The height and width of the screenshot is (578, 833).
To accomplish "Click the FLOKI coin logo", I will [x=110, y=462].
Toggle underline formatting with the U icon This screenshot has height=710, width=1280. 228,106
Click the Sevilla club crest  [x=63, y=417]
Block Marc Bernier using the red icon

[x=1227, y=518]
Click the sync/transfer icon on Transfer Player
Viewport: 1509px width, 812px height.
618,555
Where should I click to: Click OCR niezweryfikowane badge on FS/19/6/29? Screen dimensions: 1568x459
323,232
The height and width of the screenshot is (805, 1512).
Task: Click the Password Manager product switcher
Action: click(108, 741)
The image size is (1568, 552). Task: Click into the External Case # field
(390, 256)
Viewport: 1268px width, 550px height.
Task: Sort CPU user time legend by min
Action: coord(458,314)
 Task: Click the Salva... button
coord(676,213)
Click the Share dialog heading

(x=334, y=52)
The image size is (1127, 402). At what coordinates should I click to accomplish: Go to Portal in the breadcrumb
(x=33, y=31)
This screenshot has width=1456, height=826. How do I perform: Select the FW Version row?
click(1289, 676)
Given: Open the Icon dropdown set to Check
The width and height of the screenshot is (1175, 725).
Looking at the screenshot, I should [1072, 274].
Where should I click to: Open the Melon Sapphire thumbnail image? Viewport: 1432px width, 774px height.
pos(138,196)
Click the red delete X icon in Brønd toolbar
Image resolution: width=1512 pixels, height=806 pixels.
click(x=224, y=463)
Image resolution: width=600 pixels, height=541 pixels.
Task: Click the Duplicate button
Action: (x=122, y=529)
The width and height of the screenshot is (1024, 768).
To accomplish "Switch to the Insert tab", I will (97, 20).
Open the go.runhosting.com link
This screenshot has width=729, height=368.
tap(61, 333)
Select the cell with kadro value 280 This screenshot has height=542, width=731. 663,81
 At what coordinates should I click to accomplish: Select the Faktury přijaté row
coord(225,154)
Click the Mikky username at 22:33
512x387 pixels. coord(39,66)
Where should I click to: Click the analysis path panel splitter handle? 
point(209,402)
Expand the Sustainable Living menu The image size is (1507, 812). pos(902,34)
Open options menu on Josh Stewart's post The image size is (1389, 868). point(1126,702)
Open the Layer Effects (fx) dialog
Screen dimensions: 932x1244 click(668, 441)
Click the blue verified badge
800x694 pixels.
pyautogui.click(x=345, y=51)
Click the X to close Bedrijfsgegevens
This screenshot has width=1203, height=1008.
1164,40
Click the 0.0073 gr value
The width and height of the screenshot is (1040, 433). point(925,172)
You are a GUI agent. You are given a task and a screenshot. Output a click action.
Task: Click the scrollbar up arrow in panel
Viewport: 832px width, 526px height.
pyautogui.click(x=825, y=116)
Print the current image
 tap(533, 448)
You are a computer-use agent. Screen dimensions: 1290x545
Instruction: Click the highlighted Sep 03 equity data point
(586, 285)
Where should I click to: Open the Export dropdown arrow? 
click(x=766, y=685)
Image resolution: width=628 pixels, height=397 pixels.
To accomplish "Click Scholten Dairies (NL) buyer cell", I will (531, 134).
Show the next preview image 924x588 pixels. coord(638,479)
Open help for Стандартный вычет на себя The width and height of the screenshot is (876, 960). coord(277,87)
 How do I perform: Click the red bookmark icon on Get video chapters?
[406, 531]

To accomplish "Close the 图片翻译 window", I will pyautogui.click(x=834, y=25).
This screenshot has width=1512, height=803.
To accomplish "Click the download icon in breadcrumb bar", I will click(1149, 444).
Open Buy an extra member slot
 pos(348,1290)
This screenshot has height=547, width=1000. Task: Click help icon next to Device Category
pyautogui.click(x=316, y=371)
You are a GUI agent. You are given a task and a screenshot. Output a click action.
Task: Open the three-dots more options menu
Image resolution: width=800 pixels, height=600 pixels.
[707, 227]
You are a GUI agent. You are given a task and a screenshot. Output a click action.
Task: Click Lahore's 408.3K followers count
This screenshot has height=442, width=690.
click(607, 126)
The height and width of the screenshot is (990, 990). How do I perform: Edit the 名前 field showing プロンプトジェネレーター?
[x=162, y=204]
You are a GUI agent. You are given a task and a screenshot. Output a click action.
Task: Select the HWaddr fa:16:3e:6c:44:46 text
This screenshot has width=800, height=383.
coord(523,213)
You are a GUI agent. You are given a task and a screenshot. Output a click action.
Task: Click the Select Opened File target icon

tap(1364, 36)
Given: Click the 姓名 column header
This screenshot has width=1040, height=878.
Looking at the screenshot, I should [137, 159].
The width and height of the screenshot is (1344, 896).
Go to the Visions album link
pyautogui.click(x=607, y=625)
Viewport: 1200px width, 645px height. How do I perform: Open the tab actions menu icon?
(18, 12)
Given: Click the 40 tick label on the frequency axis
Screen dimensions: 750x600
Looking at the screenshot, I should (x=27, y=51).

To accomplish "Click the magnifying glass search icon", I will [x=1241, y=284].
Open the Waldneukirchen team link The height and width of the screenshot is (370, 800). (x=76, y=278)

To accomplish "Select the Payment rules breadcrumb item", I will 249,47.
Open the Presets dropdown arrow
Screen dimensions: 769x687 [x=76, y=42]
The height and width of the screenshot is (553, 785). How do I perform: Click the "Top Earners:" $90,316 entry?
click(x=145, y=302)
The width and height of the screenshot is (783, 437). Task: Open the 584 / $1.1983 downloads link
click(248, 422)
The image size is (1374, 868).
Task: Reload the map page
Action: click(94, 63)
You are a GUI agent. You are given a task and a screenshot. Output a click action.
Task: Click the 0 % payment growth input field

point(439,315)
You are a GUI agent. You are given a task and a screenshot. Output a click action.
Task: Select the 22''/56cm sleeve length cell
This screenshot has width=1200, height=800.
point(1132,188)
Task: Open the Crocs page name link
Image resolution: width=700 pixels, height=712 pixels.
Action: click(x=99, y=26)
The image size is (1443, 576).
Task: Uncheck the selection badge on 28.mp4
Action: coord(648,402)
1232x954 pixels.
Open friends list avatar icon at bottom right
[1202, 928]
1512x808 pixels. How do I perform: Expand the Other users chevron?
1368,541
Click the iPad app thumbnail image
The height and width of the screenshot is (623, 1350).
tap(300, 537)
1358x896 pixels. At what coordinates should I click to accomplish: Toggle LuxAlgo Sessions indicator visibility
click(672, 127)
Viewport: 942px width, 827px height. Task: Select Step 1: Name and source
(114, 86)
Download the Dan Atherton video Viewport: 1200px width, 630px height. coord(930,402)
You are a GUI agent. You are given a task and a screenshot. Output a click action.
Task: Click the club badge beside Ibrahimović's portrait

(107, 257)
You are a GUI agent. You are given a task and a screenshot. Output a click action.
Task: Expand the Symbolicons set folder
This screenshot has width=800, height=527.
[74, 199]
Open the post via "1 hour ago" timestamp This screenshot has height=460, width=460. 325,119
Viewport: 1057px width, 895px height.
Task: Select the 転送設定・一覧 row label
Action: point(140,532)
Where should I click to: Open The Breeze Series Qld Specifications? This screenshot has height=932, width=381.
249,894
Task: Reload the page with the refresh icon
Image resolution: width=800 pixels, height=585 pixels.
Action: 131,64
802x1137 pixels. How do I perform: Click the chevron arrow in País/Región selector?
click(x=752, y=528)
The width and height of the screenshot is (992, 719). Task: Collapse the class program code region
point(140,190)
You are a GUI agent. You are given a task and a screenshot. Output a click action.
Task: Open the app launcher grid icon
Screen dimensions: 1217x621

------------------------------------------------------------------------

### EXERCISE INSTRUCTIONS
Lines with "options": find them in the data and copy each one.

### WRITTEN RESPONSE
Open options menu on Josh Stewart's post The image size is (1389, 868). point(1126,702)
Task: Open the three-dots more options menu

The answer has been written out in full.